D’un côté donc l’on trouve chaînes et listes de mots — les deux axes définis par Saussure du syntagmatique et du paradigmatique, combinaison et substitution, — de l’autre certaines fonctions communicatives, définies par Jakobson en référentielle, expressives, conative, phatique, poétique et métalinguistique. L’orientation générale en sens ou acte aujourd’hui encore divise l’étude du langage, et se fonde sur une distinction majeure.


II. La distinction oral/écrit


Bakhtine (Marxisme et philosophie du langage, 1929) résume très bien les deux courants modernes de l’étude du langage : l’une, continuité du Classicisme, abstrait de chaque acte langagier la langue pour en faire un objet synchronique, rationnel et mécanique, de par l’habitude de l’étude des langues classiques, mortes et fixées, et par la tradition de rejeter à l’extérieur la situation, le référent. Ses principaux représentants sont la grammaire (au sens moderne du terme) et Saussure.
L’autre, née du Romantisme, voit dans chaque expression particulière l’essence du langage, en constante diachronie, mais en relation seule avec l’individu qui l’exprime à partir d’une pensée. Ses grands représentants sont Herder, puis Humboldt.
Or, même Saussure a rejeté l’écriture, quand bien même il ne s’occupe que des traits universels, et ce au profit de cette parole qu’il juge quand même « accidentelle » face à la Langue.
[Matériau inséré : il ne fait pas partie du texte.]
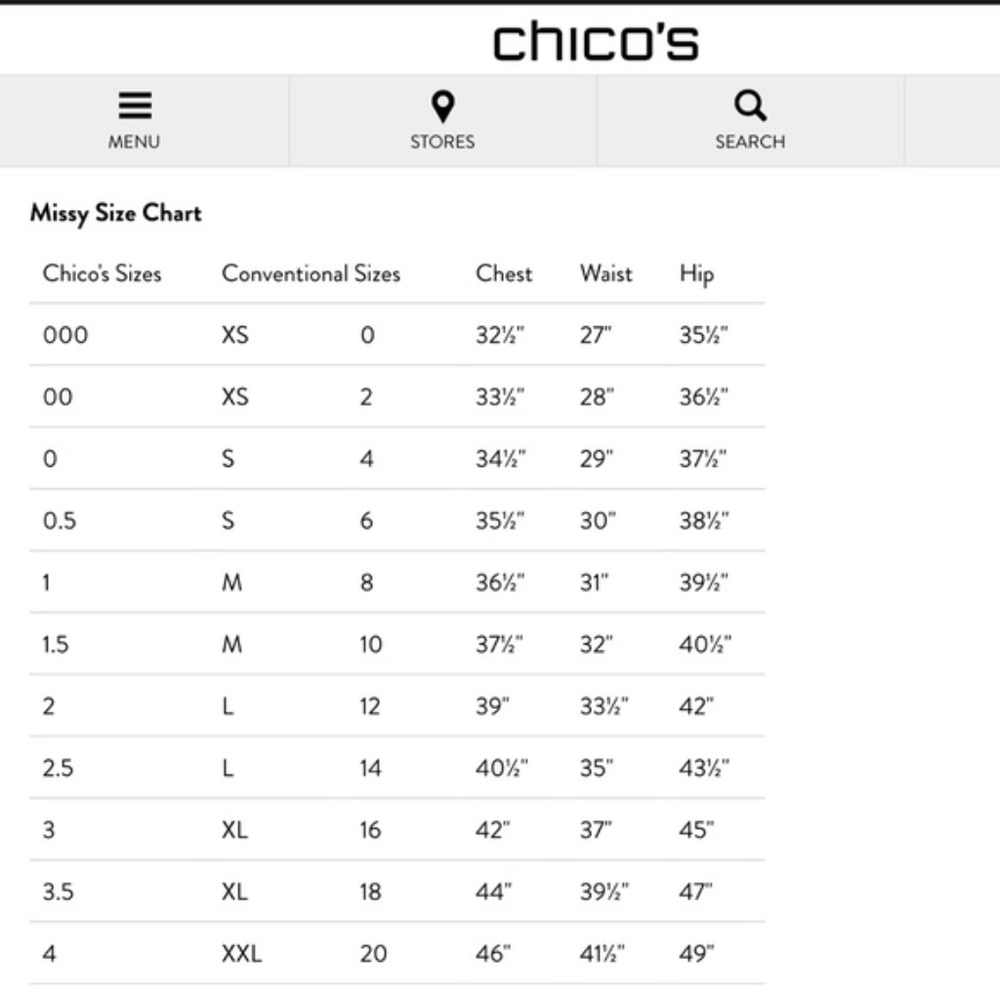Click the Hip column header
1000x1000 pixels.
click(697, 274)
Bakhtine de même, grand lecteur pourtant, voit dans la parole (sociale) l’essentiel de la langue, mais il n’en reste pas moins que la base d’une écriture phonétique — donc lisible comme une pensée, — que l’on connaît depuis la langue grecque, se différencie après coup en :

(1) Contexte / rupture référentielle et phatique.
(2) Immédiateté / temporalité à deux niveaux (écriture/lecture ; dans l’écriture).
(3) Familier / soutenu.
(4) Simplicité / complexité (graphèmes complexes : o, au, eau, eaux ; muets ; désinences de la conjugaison : -e, -es, -ent ne sont qu’un son).
(5) Evolutivité / fixité : choc « logique », par exemple dompteur/ compteur.
(6) Usages différents : passé simple pour l’écrit, on/nous, style, etc.

Il y a pourtant de nombreuses zones de recoupement, comme l’indiquent (1) le téléphone, (2) le gramophone, (3) la parole écrite, mais aussi le sous-titrage, les légendes d’icônes (photographies, panneaux), la ponctuation, la phonétique (un graphème pour un phonème), (5) la complexité orale, par exemple, du gs/ks > x à l’écrit. Pouvons-nous trouver un point d’ancrage dans le brouillon ? Ecrit-on jamais comme on parle ?
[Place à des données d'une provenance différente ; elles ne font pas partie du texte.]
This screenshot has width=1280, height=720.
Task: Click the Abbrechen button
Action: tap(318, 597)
Nous devrions encore nous demander, avant de répondre, si un symbole est une étroite correspondance avec la chose qu’il présente, est excédé par son idée, et, mettons le en abyme, si son sens même n’a pas évolué depuis Aristote ! La tradition de placer l’oral au-dessus de l’écrit en serait ébranlée.
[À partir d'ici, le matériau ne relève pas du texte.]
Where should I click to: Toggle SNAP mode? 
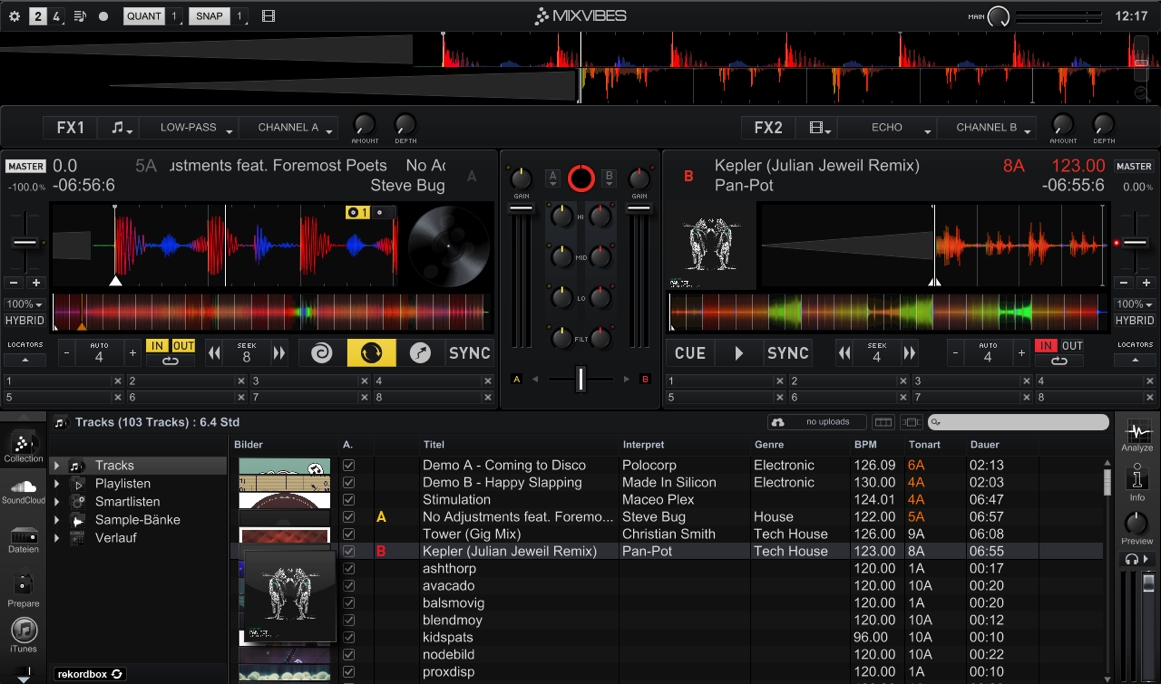210,16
Ø  Voir Aristote, De l’interprétation, 1.


III. La maîtrise des outils d’analyse


Toutes les questions que l’on peut se poser en vue de résoudre une problématique sont axées sur des définitions, puis des méthodes.


1. Définitions premières et difficultés pratiques


La phrase (φράσις, de φράζω, montrer, déclarer, dire) se dit-elle selon un sens complet, la forme écrite (majuscule-point) ou orale (intonations) ? Elle est en réalité dépendante des règles de construction (syntaxe) et tout à la fois du sens. Distinguez donc la grammaticalité de la sémantique, tout en tenant compte de l’ambiguïté possible :

(1) D’incolores idées vertes dorment furieusement. (Chomsky)
(2) Vertes d’incolores idées furieusement.
(3) Dorment furieusement elles.
(4) Il lit la nuit.
(5) Il dessine le soir.
(6) L’enseignement de la philosophie est essentiel.

Quels sont ici les seuils sémantique et grammatical d’acceptabilité ? Pour les ambiguës (4)(5)(6), quel est le niveau de compétence ou de performance requis pour percevoir les possibilités de signification ?

La proposition est soit une phrase indépendante (simple), soit un élément de phrase complexe (principale ou subordonnée). Elle peut donc, contrairement à la phrase, ne pas être autonome, mais est toujours constituée d’un sujet et d’un verbe conjugué qui lui sont propres.

La nature (classes grammaticales telles que l’adjectif, le verbe, etc.) est à distinguer de la fonction (sujet, complément, épithète, etc.), bien qu’ils se recoupent (la nature « adjectif » peut être attribut, apposé, épithète ; la fonction « sujet » peut être prise par un substantif, un pronom, etc.) La fonction est relative (apposé à, attribut du, sujet du verbe ou de la phrase).


2. Méthode et exemples


a. Est-ce une phrase ?
b. Si oui, est-elle simple (proposition indépendante), ou complexe (propositions juxtaposées, coordonnées, principales/subordonnées) ?

b1. Si simple, distinguer le sujet, le verbe, les compléments/ attributs, puis les compléments circonstanciels (que l’on peut supprimer, déplacer ou modifier).

b2. Si complexe, distinguer les propositions et leurs relations.
            b.2.1. Sont-elles juxtaposées ou coordonnées ?
            b.2.2. Sont-elles principales et subordonnées ?
b.2.3. Les subordonnées sont-elles conjonctives, interrogatives indirectes ou relatives ?
           
b3. Quelles en sont les fonctions (complétive, circ., relative) ?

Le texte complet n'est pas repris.